§ **Selection**
>>>>
Port generalized gplate from lens

[arybczak]

It's a modified gplate from lens that behaves like template from Data.Data.Lens, but without the weirdness observed in ekmett/lens#907.

We can port Control.Lens.Plated with that.

[adamgundry]

This makes me a bit nervous. If I understand correctly, gplate in lens will not traverse any substructures nested inside other types, whereas the definition here will do so iff they have a Generic instance that is apparent at the call site. What happens if you have a polymorphic type that later gets instantiated?

[arybczak]

GPlateInner is hidden and it will not be resolved before GPlated is resolved, whereas GPlated will not resolve until the type is known, so it looks fine to me.

[arybczak]

Example:

λ> let f = toListOf gplate :: (a, b) -> [a]

<interactive>:16:18: error:
    • Overlapping instances for GPlated
                                  25 (GHC.Generics.K1 GHC.Generics.R b1) a1
        arising from a use of ‘gplate’
      Matching instances:
        two instances involving out-of-scope types
          instance Optics.Traversal.GPlateInner
                     (Optics.Internal.Optic.TypeLevel.HasRep (GHC.Generics.Rep b))
                     (1 GHC.TypeNats.<=? n)
                     (n GHC.TypeNats.- 1)
<<<<
§ **Written tasks**
a - Answer these about the thread on porting gplate:
(i) The modified gplate behaves like template from which module?
(ii) Which module does the first post say can be ported with it?
(iii) What does GPlated wait for before it resolves?
b - From the thread on porting gplate, return the part that opens with the words containing "λ> let f = toListOf" and closes with "(1 GHC.TypeNats.<=? n)".
c - Resume the thread on porting gplate, starting after the last line shown.
The records have nothing to do with this.

§ **Excerpted data**
>>>>
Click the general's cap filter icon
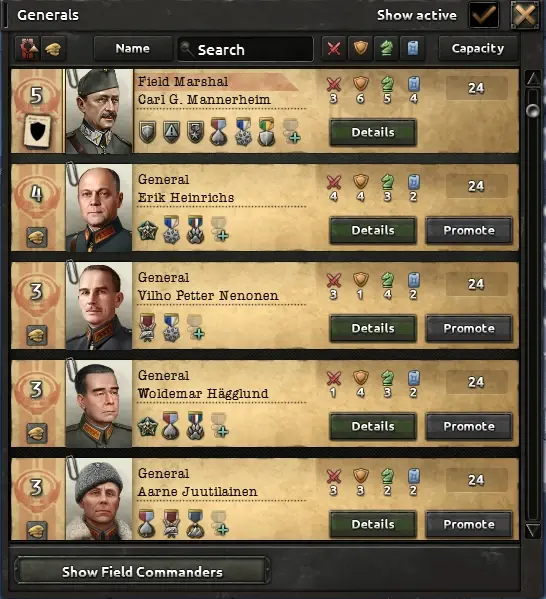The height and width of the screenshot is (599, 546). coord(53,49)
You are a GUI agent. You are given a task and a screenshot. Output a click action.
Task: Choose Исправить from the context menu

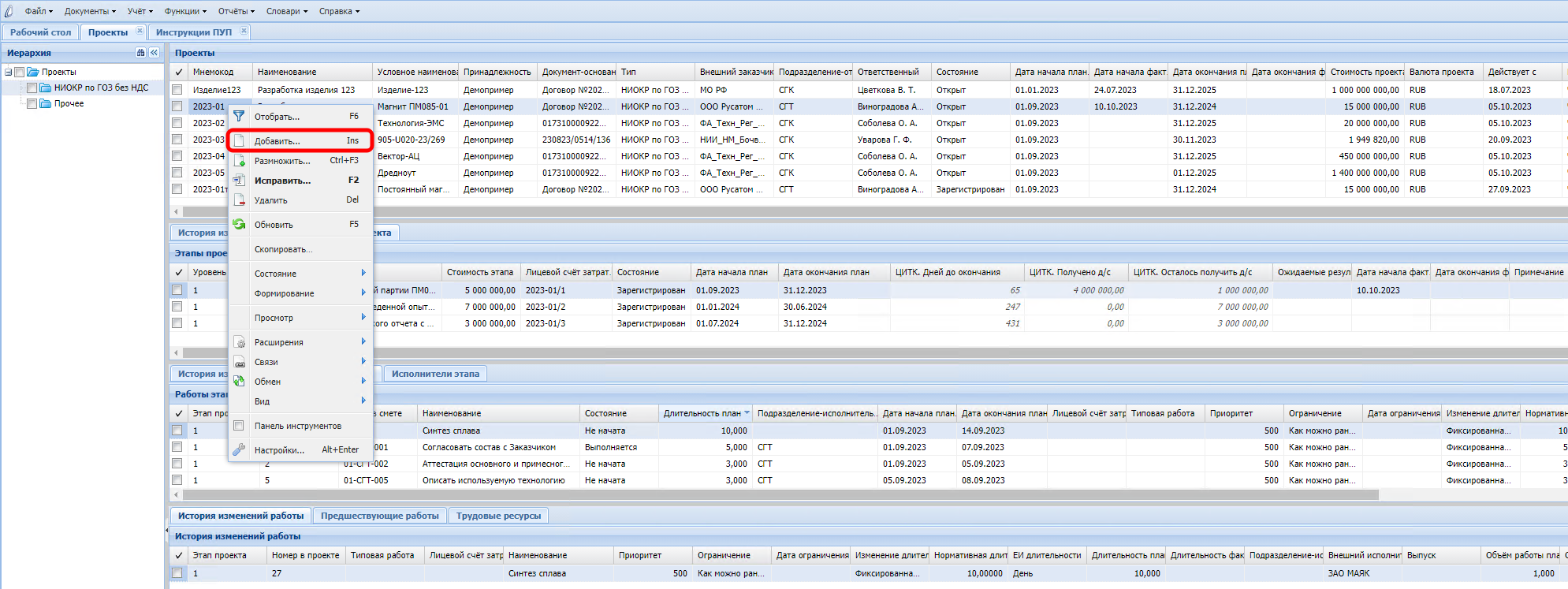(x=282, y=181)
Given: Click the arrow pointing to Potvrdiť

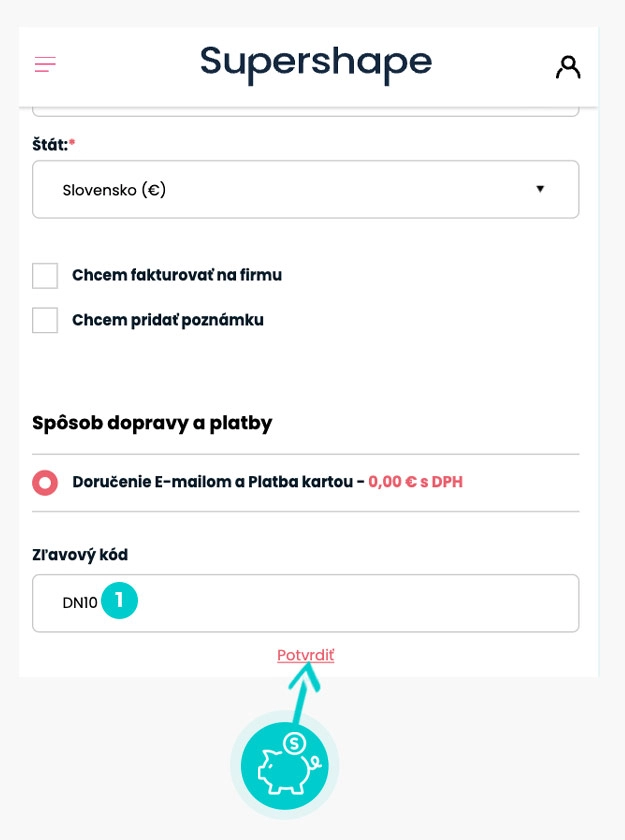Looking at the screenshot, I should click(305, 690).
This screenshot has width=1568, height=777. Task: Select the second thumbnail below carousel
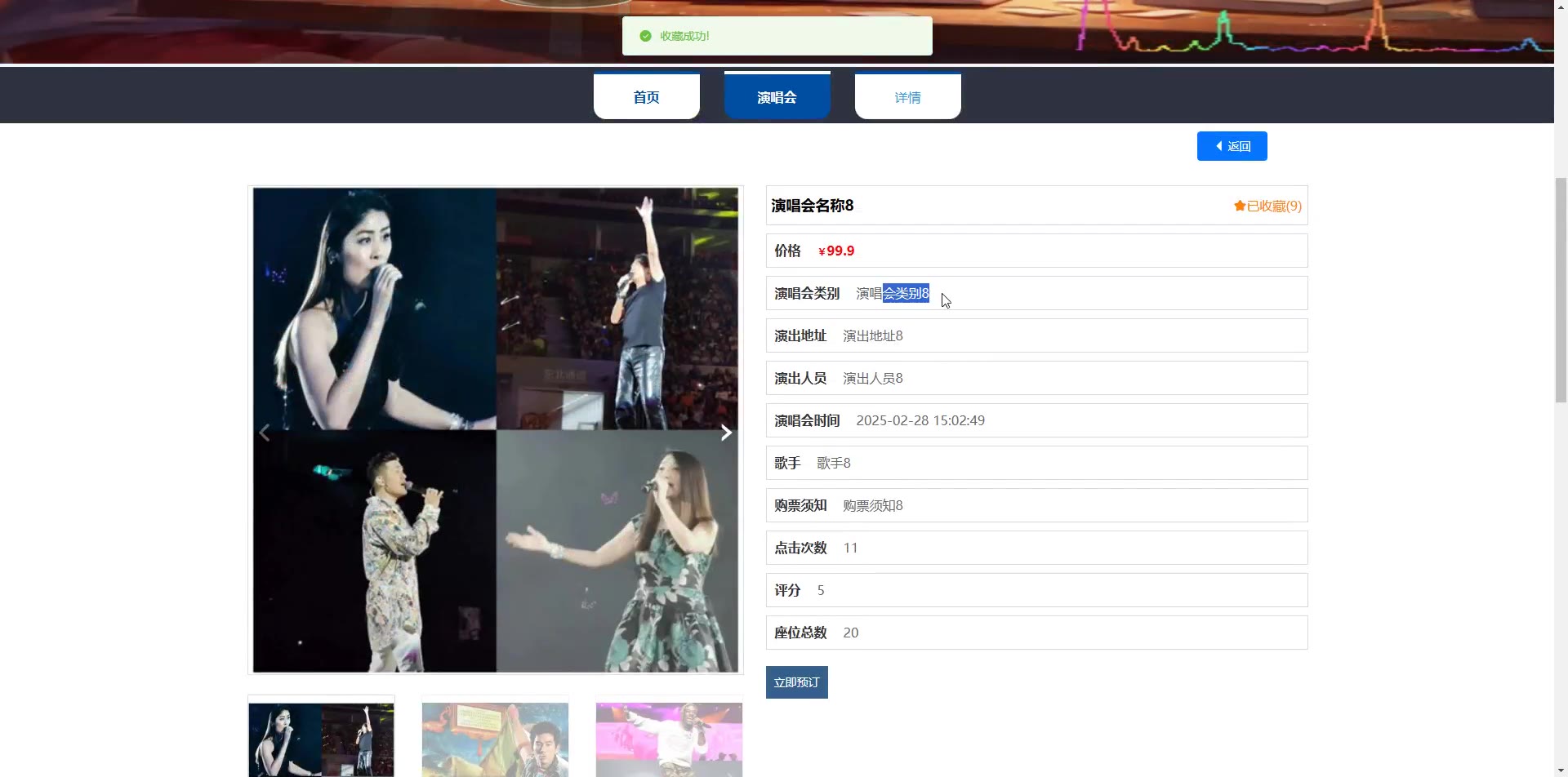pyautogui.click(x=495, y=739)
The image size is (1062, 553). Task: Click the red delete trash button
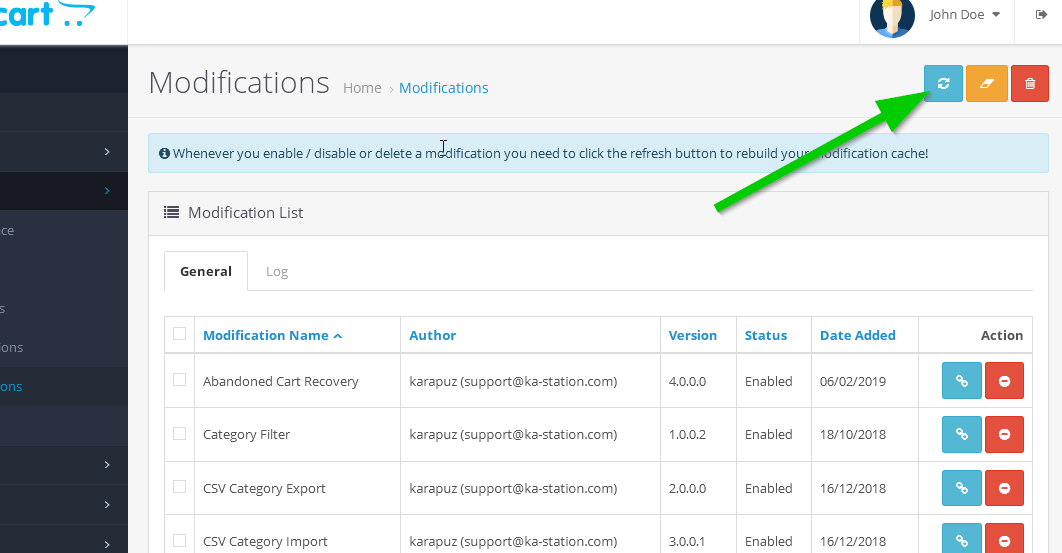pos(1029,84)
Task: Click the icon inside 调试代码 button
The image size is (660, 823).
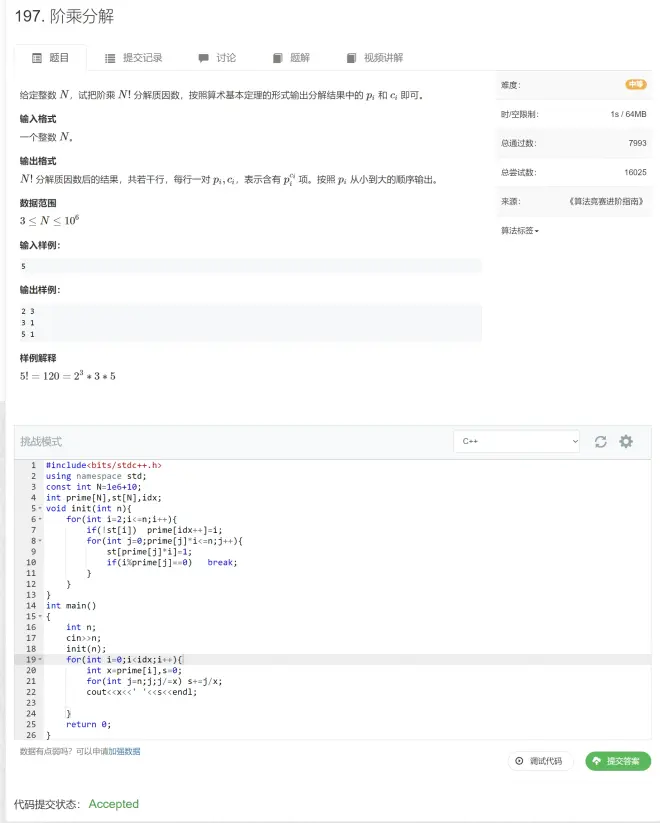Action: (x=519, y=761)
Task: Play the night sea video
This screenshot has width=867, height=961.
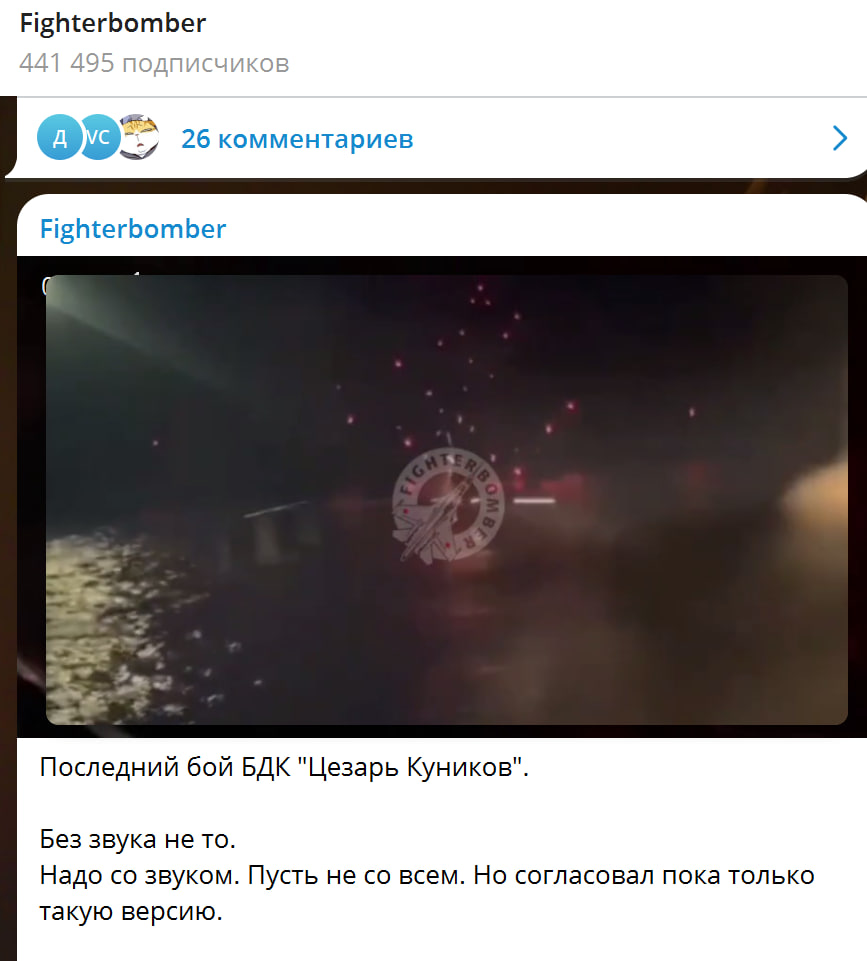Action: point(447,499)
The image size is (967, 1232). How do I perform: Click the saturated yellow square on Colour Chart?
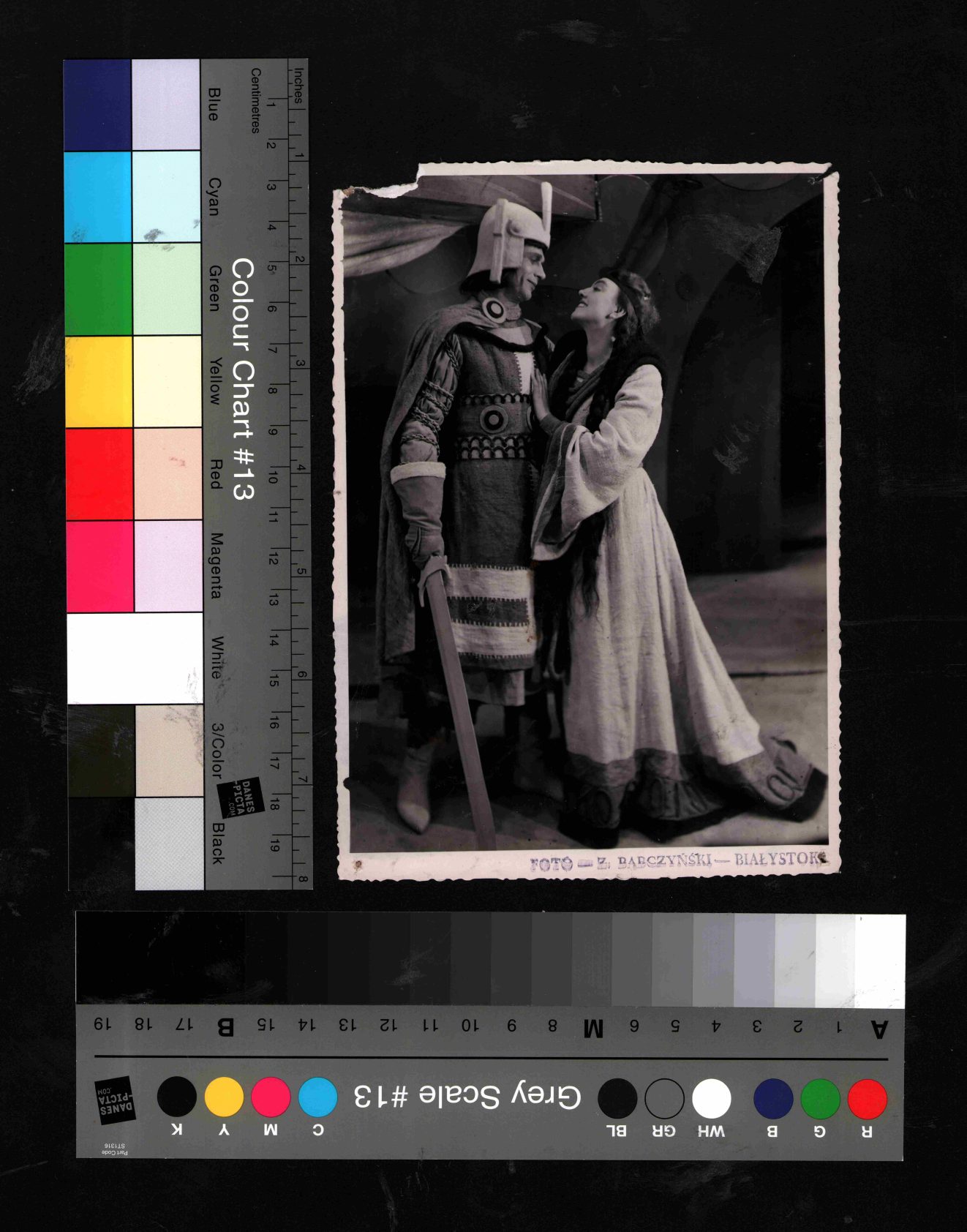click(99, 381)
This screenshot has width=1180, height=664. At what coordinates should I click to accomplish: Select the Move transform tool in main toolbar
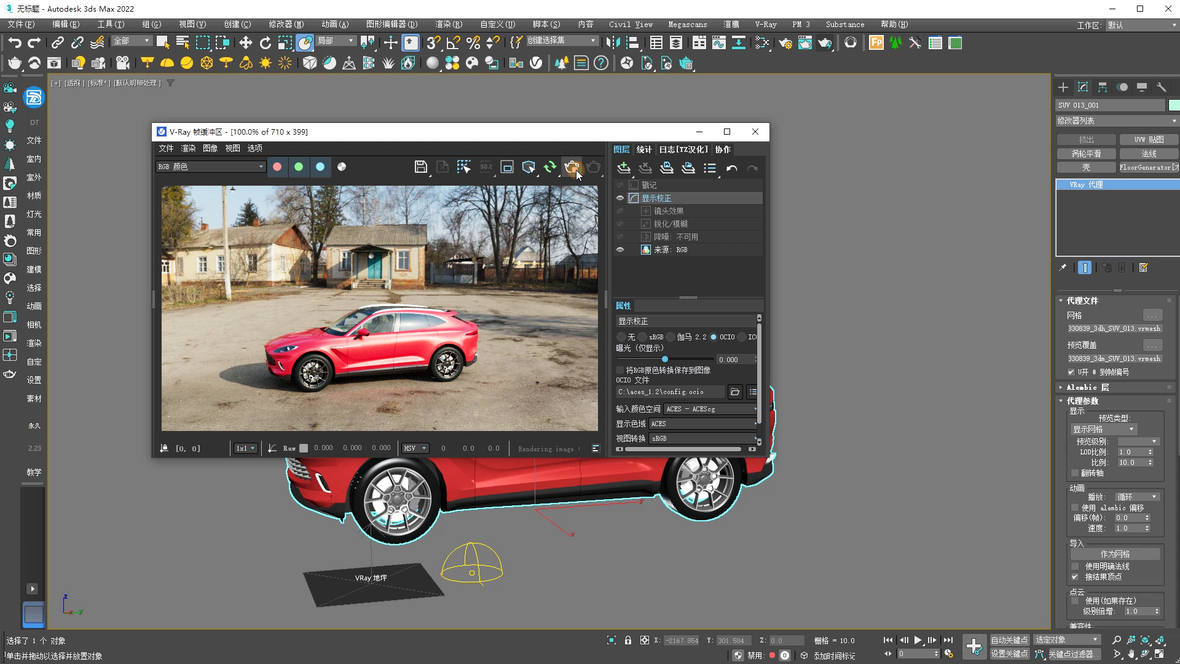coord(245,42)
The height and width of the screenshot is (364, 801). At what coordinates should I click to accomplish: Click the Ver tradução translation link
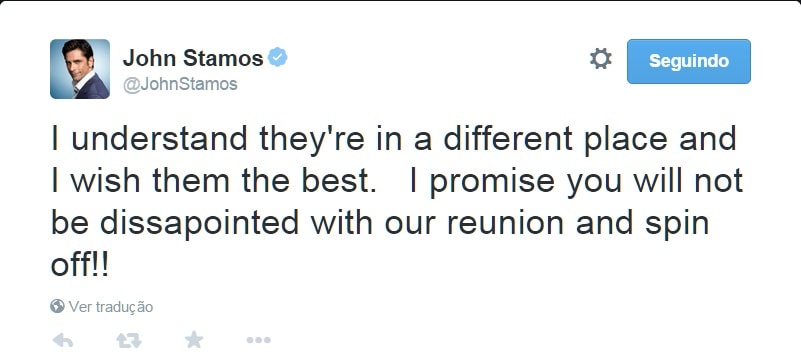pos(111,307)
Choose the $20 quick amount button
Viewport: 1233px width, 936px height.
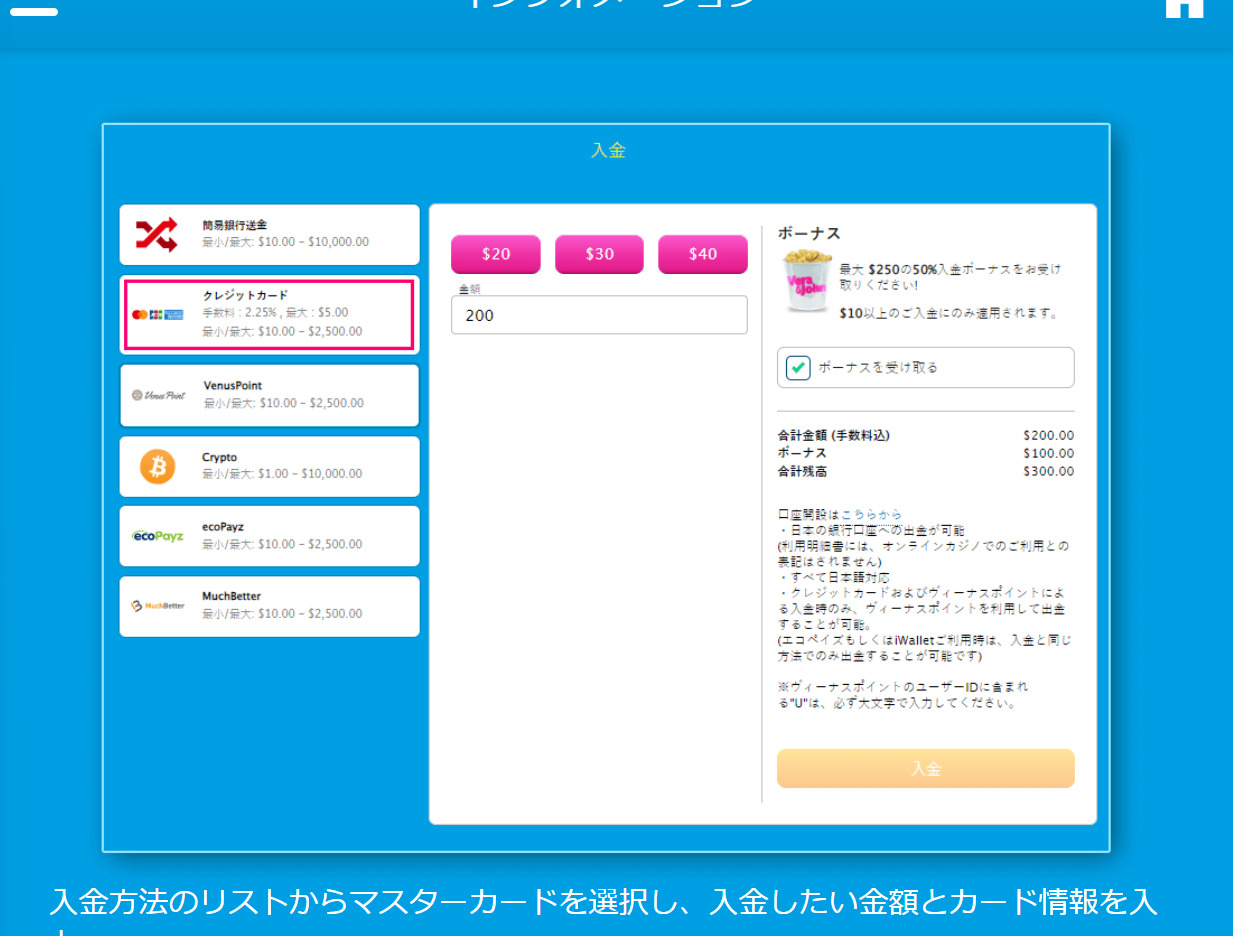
<<<<
§ **Written responses**
a -
(i) Data.Data.Lens
(ii) Control.Lens.Plated
(iii) The type to be known

b -
λ> let f = toListOf gplate :: (a, b) -> [a]

<interactive>:16:18: error:
    • Overlapping instances for GPlated
                                  25 (GHC.Generics.K1 GHC.Generics.R b1) a1
        arising from a use of ‘gplate’
      Matching instances:
        two instances involving out-of-scope types
          instance Optics.Traversal.GPlateInner
                     (Optics.Internal.Optic.TypeLevel.HasRep (GHC.Generics.Rep b))
                     (1 GHC.TypeNats.<=? n)

c -
                     b
                     a =>
                   GPlated n (GHC.Generics.K1 i b) a
            -- Defined at src/Optics/Traversal.hs:535:3
          instance [overlapping] GPlated n (GHC.Generics.K1 i a) a
            -- Defined at src/Optics/Traversal.hs:530:30
      (The choice depends on the instantiation of ‘b1, a1’
       To pick the first instance above, use IncoherentInstances
       when compiling the other instance declarations)
    • In the first argument of ‘toListOf’, namely ‘gplate’
      In the expression: toListOf gplate :: (a, b) -> [a]
      In an equation for ‘f’: f = toListOf gplate :: (a, b) -> [a]

I guess your concern was that if this was permitted and then f was used e.g. with b ~ a, right?

[adamgundry]

Right, that's the kind of thing I was worried about. And the point is that we can't simplify GPlated n (K1 i b) a until we know that a is apart from b, which means we must have a concrete type for b, at which point we know whether it has a Generic instance... except if someone defines an orphan Generic instance later?

I haven't tested, but I think in the orphan case, one can have the "same" gplate call return different results because one has the Generic instance in scope and the other does not. Is that a deserved punishment for creating orphans?

[arybczak]

Yeah, if there is no Generic instance for the type in question in scope when GPlated is resolved, gplate won't traverse it.

IMO documenting it should suffice, i.e. the note in gplate needs to be refined.

[adamgundry]

Yes, I'm okay with just documenting this.

[arybczak]

I limited recursion depth and added gplateDepth. gplateDepth @0 recovers original lens behavior.

[arybczak]

I'll merge on Monday unless anyone objects.

[adamgundry]

I have one or two reservations about awkward corners, but I think overall this is useful enough to merge in some form. We should just make sure it is documented clearly enough that it won't trip people up.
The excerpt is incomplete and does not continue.